→ Tekst:
Hi, after a Prague Regionals, and our last league tournament in Wroclaw (Poland), we have two important questions, It would be great to hear clear rulings on them.
1. Does effect of Blessing of Valaya ends at the end of turn? Or it last until two damages will be redirected? Similar to Your Will is Mine, does control of my opponents units last for the rest of the game or only for one turn?
2. Blessings of Tzeentch, how exactly this card work?
a) After sacrificing I'm searching top 5 cards, and I MUST pick ALL founded Units, and then randomly pick one, and put into play.
b) After sacrificing I'm searching top 5 cards, and pick ANY NUMBER -> in my meaning, I can choose only ONE, I want to play, even if in those 5 cards was more than 1 Unit card. This solution create situation, that I ALWAYS choose only one card, the best one, so the random effect is meaningless.
And do I have to show to my opponent all 5 cards that I searched? (to avoid cheating) -> The same goes to Dwarf Cannon Crew; do I must show all 5 cards? And can I choose NOT to put support card in play? 

1. The short answer is Blessing of Valaya's effect ends at the end of the turn, while Your Will is Mine is "for the rest of the game."
The long answer is that Blessing of Valaya's effect creates a continuous effect that looks for the next 2 damage that will be dealt to that unit (much like WAAGH!). This continuous effect only lasts until the end of the turn. Your Will is Mine, on the other hand, does not create such a continuous effect because it isn't waiting for a particular instance (like damage or attacking units). The card effect just resolves and takes the opponent's units.
2. Currently, we are working on an errata for this card. The answer to your question is that the card should work like a). Technically, as the card is worded now, you do not have to show your opponent all 5 cards that were searched. However, again, I would like to note that we are working on an errata for this card.


Że już nie będę mówił, o 1, ale w kontekście 2, kto w ogóle wypuścił tak napisaną kartę? Dżizas. Ale, powiem tak, zanim ta odpowiedź przyszła, zanim zFAQowali Blessinga, przecież spokojnie doszliśmy jak ta karta ma/powinna działać. Nie trzeba było wiele myślenia, by zaczaić, jaki był jej zamysł. Pytanie: Czy byli ludzie, którzy chcieli grać na turnieju tą kartą, wedle dosłownego, choć błędnego na logikę zapisu? Owszem! Ta Dam! Po raz drugi.

1. Can I play Order in Chaos having only one card in my Discard? or even No cards in Discard?
2. What is the difference of dealing damage to Capitals with Dwarf Ranger and Glittering Tower? Dwarf says „deal 1 damage to target capital" but Towers says „deal 1 damage to one target section" ? So in both examples player who control source of damage chooses where this damage goes? Or in case of Dwarf Ranger, his controller chooses only which capital, and then, its owner of the capital, chooses which section gets the damage??

→ Cele:
1. Proszę zwrócić z tekstu fragment zaczynający się od „Hi, after a” i kończący na „rulings on them.”.
2. Wypisz wszystkie nazwy kart i efektów z gry, które pojawiają się w tekście.

→ Dane:
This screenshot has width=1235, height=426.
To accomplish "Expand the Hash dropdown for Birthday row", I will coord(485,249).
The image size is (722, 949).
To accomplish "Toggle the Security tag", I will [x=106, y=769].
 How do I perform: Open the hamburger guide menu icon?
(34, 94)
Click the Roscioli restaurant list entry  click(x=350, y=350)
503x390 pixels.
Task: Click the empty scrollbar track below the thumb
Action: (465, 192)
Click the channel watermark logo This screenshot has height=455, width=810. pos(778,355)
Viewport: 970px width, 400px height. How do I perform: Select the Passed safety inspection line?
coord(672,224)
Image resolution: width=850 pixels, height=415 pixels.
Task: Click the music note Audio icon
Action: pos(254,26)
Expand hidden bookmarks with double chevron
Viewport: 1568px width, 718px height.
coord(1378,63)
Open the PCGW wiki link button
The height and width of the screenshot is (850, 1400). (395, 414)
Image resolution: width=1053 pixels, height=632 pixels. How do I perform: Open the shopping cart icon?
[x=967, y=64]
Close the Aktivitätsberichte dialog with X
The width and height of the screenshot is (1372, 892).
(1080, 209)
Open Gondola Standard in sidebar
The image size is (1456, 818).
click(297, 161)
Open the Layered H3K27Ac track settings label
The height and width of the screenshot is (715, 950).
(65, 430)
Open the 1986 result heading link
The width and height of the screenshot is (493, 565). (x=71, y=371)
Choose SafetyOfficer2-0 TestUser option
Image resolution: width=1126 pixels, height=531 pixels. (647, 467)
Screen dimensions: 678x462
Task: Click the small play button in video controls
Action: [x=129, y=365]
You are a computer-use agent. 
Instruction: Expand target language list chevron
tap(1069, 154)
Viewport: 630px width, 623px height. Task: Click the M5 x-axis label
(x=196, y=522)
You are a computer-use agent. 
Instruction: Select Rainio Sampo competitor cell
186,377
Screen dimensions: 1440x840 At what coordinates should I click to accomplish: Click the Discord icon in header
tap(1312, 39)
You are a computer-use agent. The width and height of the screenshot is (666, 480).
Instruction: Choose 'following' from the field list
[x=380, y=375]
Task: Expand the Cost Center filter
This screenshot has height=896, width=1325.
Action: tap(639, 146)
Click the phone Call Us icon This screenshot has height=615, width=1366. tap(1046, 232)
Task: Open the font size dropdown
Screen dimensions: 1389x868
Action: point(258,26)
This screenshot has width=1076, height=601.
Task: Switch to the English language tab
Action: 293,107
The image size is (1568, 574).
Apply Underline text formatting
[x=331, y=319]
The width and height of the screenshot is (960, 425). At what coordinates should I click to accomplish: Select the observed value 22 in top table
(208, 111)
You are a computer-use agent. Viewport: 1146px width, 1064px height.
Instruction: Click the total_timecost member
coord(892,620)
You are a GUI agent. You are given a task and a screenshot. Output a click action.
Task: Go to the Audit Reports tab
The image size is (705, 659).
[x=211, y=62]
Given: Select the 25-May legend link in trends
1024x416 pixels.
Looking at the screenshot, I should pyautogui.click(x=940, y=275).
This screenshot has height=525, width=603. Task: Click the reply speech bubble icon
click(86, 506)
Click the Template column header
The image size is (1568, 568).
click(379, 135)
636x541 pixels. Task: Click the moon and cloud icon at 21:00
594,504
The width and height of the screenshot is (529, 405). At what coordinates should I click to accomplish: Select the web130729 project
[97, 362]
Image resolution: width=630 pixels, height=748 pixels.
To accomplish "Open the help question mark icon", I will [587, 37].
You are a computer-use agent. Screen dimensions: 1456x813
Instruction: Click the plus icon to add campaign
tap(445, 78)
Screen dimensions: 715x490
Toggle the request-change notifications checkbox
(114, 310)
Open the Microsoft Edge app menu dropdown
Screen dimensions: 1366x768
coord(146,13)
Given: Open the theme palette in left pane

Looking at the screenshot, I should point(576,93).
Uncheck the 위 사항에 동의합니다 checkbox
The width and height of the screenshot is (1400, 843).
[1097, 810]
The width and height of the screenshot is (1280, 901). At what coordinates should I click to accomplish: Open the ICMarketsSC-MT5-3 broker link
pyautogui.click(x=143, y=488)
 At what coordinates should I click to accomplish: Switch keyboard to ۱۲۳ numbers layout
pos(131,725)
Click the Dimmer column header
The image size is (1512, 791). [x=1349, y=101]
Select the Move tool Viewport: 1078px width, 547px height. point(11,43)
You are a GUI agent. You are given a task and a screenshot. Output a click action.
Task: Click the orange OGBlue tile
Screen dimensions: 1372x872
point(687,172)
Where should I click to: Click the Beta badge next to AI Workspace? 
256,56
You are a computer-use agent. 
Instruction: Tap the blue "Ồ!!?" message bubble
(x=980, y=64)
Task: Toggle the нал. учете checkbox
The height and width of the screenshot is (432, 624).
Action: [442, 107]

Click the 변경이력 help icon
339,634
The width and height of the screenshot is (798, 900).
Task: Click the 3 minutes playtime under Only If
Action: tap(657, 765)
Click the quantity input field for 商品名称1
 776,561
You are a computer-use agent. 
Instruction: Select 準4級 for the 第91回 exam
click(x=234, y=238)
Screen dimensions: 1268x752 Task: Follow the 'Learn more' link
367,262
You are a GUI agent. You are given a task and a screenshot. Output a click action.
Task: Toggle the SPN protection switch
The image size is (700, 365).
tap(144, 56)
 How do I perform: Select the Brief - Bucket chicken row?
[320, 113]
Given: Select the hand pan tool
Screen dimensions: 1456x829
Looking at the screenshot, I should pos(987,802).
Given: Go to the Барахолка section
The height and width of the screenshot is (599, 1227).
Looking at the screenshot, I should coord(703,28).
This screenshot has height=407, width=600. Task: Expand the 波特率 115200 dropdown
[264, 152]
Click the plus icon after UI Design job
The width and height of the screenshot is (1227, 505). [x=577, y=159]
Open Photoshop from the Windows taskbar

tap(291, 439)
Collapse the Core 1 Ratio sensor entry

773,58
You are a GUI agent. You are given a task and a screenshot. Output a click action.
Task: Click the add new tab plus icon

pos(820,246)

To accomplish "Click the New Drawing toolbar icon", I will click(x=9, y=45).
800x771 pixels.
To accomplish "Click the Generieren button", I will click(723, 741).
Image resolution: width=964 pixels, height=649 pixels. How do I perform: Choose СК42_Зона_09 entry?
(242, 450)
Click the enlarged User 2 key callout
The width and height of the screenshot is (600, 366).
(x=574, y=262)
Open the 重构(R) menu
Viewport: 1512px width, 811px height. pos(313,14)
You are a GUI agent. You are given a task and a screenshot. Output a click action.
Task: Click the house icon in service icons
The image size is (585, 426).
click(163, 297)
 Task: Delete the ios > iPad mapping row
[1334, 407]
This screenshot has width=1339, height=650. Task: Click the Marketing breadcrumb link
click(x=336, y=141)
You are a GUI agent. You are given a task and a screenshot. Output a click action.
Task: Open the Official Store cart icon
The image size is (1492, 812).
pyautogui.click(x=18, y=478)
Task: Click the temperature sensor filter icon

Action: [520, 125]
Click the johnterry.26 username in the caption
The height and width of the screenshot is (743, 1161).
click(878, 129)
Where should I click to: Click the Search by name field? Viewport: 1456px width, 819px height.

→ Lista rozwiązań:
1.
Hi, after a Prague Regionals, and our last league tournament in Wroclaw (Poland), we have two important questions, It would be great to hear clear rulings on them.

2.
- Blessing of Valaya
- Your Will is Mine
- Blessings of Tzeentch
- Dwarf Cannon Crew
- WAAGH!
- Order in Chaos
- Dwarf Ranger
- Glittering Tower